Completing a complex turnaround in a congested refinery is always a challenge. But when the operation involves three major lifting projects, a very narrow timeframe and high winds that could blow the schedule and the budget off course, it requires meticulous preparation and inspired engineering. Scaling resources and implementing a night shift enabled all three lifts to be completed simultaneously when the high winds would allow, saving time and ensuring safety.
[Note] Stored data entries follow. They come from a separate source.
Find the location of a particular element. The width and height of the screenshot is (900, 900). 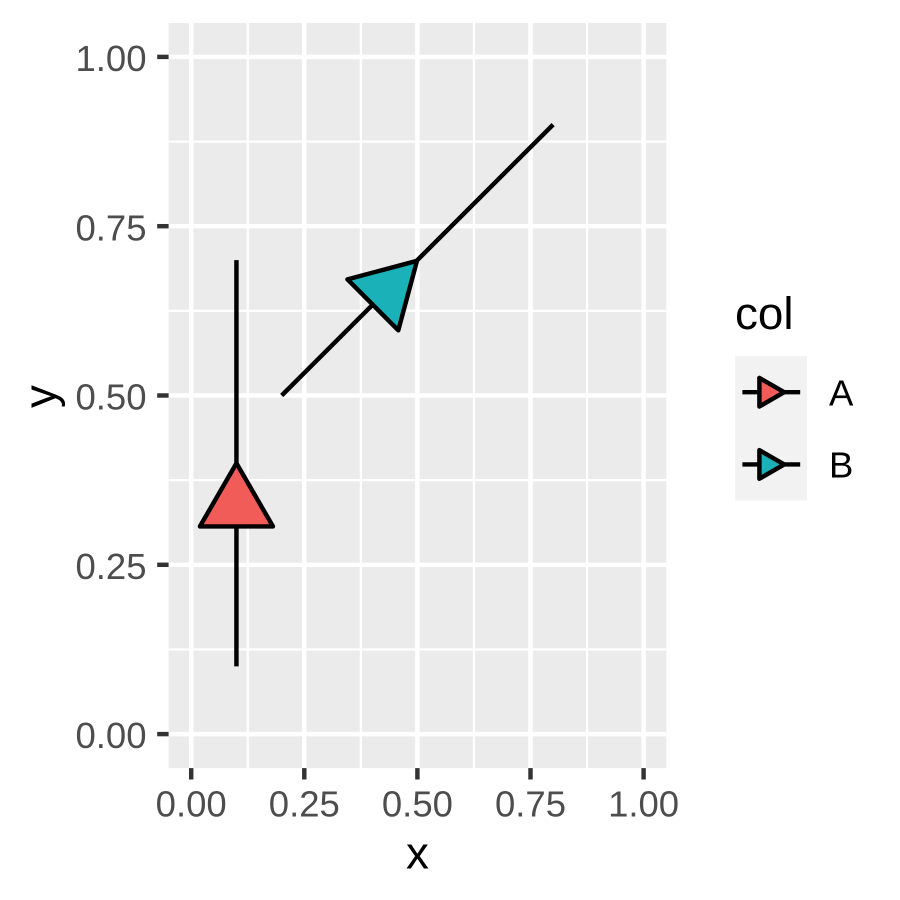

svg-text: col is located at coordinates (764, 314).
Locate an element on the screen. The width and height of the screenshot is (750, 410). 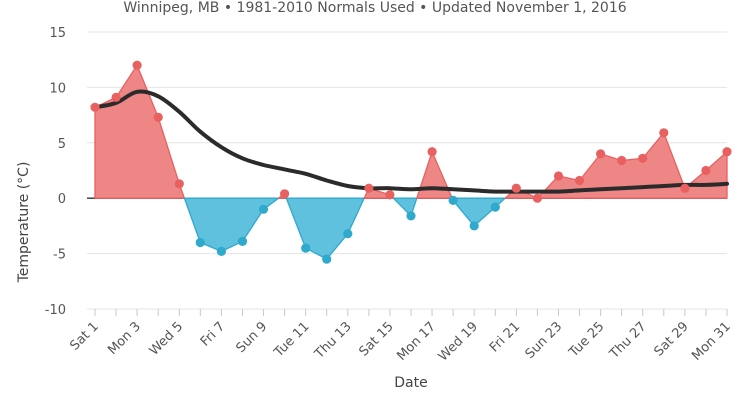
x-tick-label: Mon 17 is located at coordinates (416, 342).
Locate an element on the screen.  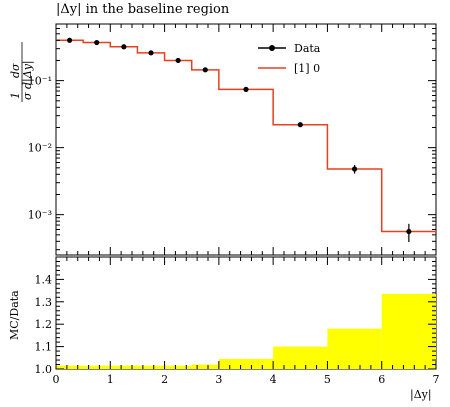
x-tick-label: 0 is located at coordinates (56, 380).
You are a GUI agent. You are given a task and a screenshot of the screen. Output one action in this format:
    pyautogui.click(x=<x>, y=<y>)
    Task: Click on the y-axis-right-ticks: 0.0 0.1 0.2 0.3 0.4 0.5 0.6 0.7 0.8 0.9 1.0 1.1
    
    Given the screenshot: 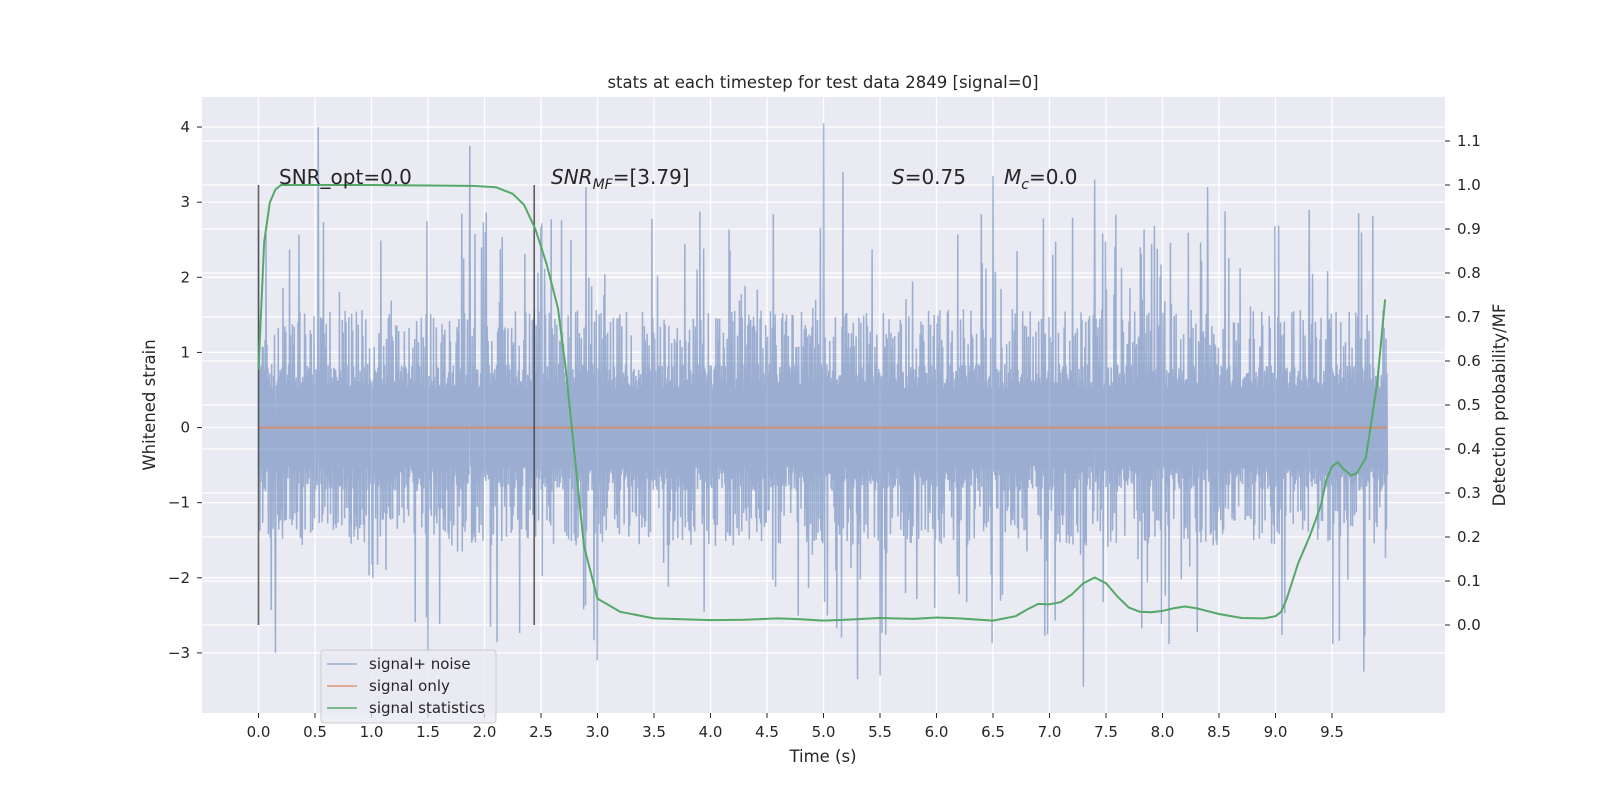 What is the action you would take?
    pyautogui.click(x=1463, y=383)
    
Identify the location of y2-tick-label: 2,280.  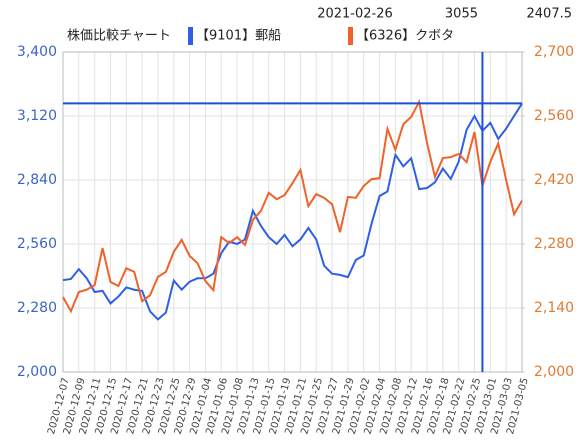
(554, 244).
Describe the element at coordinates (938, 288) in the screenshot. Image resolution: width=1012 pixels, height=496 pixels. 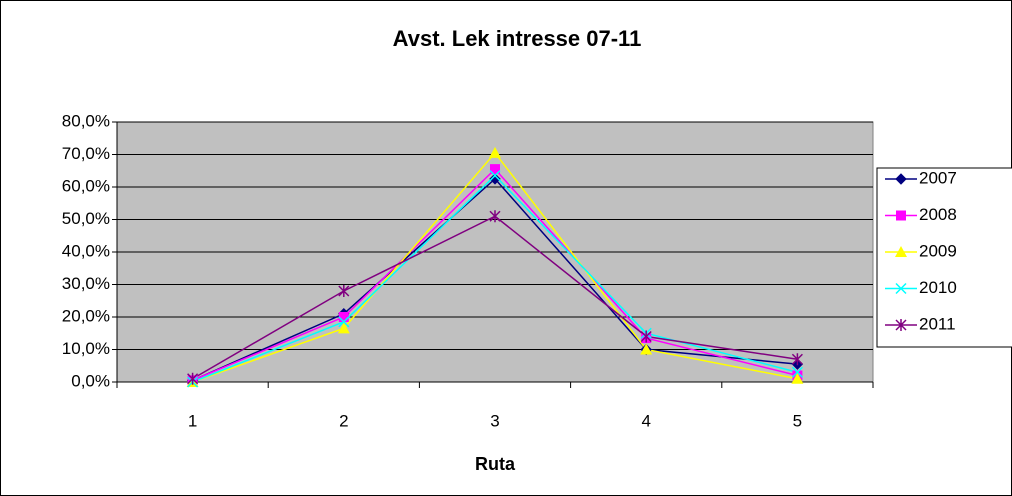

With creative solutions being devised to accomplish each of the heavy lifts, the turnaround was completed without incident and on-schedule.
CREATIVE ENGINEERING AND FAST UPSCALING BEAT HIGH WINDS ON A CONGESTED SITE
The turnaround at Chevron South Africa crude oil refinery in Cape Town involved replacing the fluid catalytic cracking unit (FCCU) reactor, the atmospheric column and the heat exchanger.
The old structures and their replacements had to be transported and lifted in limited space, during a 41-day window that coincided with Cape Town’s windy season. It was Mammoet’s responsibility to complete the operation safely and on-schedule.
To work as fast as possible and offset potential delays resulting from the high winds, Mammoet had proposed to do the three lifts in parallel rather than one after the other. To make this feasible, Mammoet engineers assembled resources in advance to accomplish as much work as possible before the shutdown period began. To further increase the speed and safety of the operation, additional resources were mobilized and flexible working hours were introduced, including a night shift.
The old FCCU reactor’s riser column needed lifting out through the top of the structure, which would normally require a crane to reach twice the height of the reactor. However, the available space on site could not accommodate the assembly of such a crane. Therefore, Mammoet’s engineers cut the riser in half before lifting, allowing a shorter boom to be used.
The old 80-ton atmospheric column had no trunnions to aid lifting. Using x-rays and computer modelling, Mammoet’s engineers attached two sleeves with trunnions in a way that distributed the load safely when the column was lifted and maneuvered.
A protruding nozzle on the new 136-ton heat exchanger column made lifting impractical. Mammoet engineers devised clamp-on trunnions to fit over the nozzle so that, as the column was lifted, the rigging transferred from the existing trunnion to the new trunnions, avoiding the nozzle and securing the lift.
By scaling up resources to take on three challenging projects simultaneously, and employing innovative engineering methods, Mammoet ensured the work was completed safely within the short timescale, allowing Chevron to continue its refining operations at the shortest notice possible.